The artist with me is named Hortense Varillon and she had the most cunning images on glass, almost in a shadow box. I had not seen anything like it and we got to talking. Funny how some things are universal. "Are you selling", I asked and got a spiel about how difficult it is to sell art today . I found this the common complaint from other exhibitors in the Halle, and the level of work was quite high. I bought her a beer, since I was not the optimum art customer this trip.
So how do artist try to sell their work in Paris? They do  whatever they can do, just like us.

Saturday, May 13, 2017

Native Sculptures

Here are my latest "Native Sculptures". They stand about a foot tall each, and even though they are two separate creations, they like to hang out together. Such new pieces, they are still here in my studio display shelves.
As you can see , they are well dressed and bejeweled. Real Arizona turquoise on their neck and ears. From my study of southwestern and other tribes, plus  historical evidence, adornment is definitely observed by both sexes. I like using real stones, making them more authentic.
Their robes are likely blankets, which has long been a custom for outer wear. I have taken artistic license and my turquoise glaze seemed  appropriate for my desired results. 
These were constructed as large clay slabs, built around a loose form. High fire porcelain shrinks quite a bit, so you can imagine how tall these forms seemed when first they entered my kiln. I constructed their heads separately, and then attached them. Faces are always a challenge. How to create charater starting with a piece of the earth?
I feel my Native Sculpture  show their personalities.

Sunday, April 23, 2017

A Ceramic Tree

Some people grow trees in the forest, but me, I like to create them in my art studio here in Sedona, AZ. 
 This is a vase I made a while ago. There were two of them originally, similar, but each unique. Then, because I make my living this way, I sold one to a nice client who wanted a tree for her living space. 
You see, it is actually a vase, with a hollow inside that is glazed an elegant blue. Maybe it is the  sky reflected inward. You can use it to hold flowers, or just as a sculpture to enjoy.
This is a hand rolled piece, created from a slab of dark clay, which I inscribed with this bark pattern. It stands about nine inches tall. It is not  smooth, but has  texture, to which  I added an  iron stain for emphasis. As with all high fire clay, there is always the element of surprise, a variation in hues depending on where it was in the kiln, or how the kiln gods felt on that particular day . I have created a one of a kind ceramic tree.
But then, what in nature is exactly the same?

Saturday, April 8, 2017

"Cloudy with Lightening in Today's Windchimes"
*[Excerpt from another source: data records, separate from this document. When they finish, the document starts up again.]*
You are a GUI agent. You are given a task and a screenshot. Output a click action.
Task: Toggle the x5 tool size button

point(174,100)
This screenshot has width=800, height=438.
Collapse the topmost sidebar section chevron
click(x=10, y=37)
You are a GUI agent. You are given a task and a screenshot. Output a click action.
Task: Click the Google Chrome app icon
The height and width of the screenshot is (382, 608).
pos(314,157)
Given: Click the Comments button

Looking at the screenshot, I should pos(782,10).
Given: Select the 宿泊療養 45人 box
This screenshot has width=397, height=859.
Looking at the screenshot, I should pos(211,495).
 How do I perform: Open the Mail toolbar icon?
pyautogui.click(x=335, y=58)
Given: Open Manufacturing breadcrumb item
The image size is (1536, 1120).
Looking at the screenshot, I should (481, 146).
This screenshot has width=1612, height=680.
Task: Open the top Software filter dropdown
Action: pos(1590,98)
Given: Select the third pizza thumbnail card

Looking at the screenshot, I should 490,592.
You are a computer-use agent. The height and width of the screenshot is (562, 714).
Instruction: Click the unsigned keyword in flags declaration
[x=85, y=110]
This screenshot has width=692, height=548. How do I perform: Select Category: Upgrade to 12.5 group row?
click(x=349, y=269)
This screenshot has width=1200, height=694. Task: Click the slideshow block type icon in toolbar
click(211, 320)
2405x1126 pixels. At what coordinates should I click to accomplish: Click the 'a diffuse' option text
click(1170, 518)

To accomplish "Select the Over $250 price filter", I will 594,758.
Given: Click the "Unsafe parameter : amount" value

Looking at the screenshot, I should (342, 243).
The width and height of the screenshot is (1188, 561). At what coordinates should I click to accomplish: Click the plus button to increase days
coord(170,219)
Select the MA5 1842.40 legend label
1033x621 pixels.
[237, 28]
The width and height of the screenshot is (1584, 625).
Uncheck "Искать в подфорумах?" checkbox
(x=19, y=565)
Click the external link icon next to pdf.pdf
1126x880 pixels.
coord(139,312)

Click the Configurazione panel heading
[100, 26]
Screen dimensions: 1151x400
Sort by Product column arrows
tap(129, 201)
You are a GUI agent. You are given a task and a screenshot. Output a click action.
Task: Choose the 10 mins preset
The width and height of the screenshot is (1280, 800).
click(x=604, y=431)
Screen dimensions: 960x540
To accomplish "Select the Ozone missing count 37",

Today is a cloudy day here in Sedona. It reminds me of this recent wind chime I created  for a client. He wanted lightening and clouds and all in blue. Here is the result. 
It was an adventure creating a whole new pattern for my porcelain  chimes. There is  the aesthetics of the creation; the shapes to create; the  cobalt blue color I paint onto into the bisqued clay pieces before their second and final firing. Because I fire these pieces to a very high temperature, it makes them stronger and the resulting sounds are sweeter.
Chimes have been around for a very long time. Since I work in clay, this is my choice for this creation. Every set I make has a unique design. Custom orders always add an incentive to expand one's abilities as a artist. They can also drive you crazy. This was fun.
I roll out my porcelain clay body into rather thin slabs of clay; create a pattern on the surface, then cut out the designs. While cutting out the clouds and lightening pieces, I was planning how to string the finished pieces on the fishing line. I love the tinkling sound created by  the different pieces lightly bumping  into each other as the wind moves them. Actually,  chimes are a form of a percussion instrument, just using nature as the artist to create the sounds.
So the final weather report for today: Cloudy with lightening inn today's wind chimes.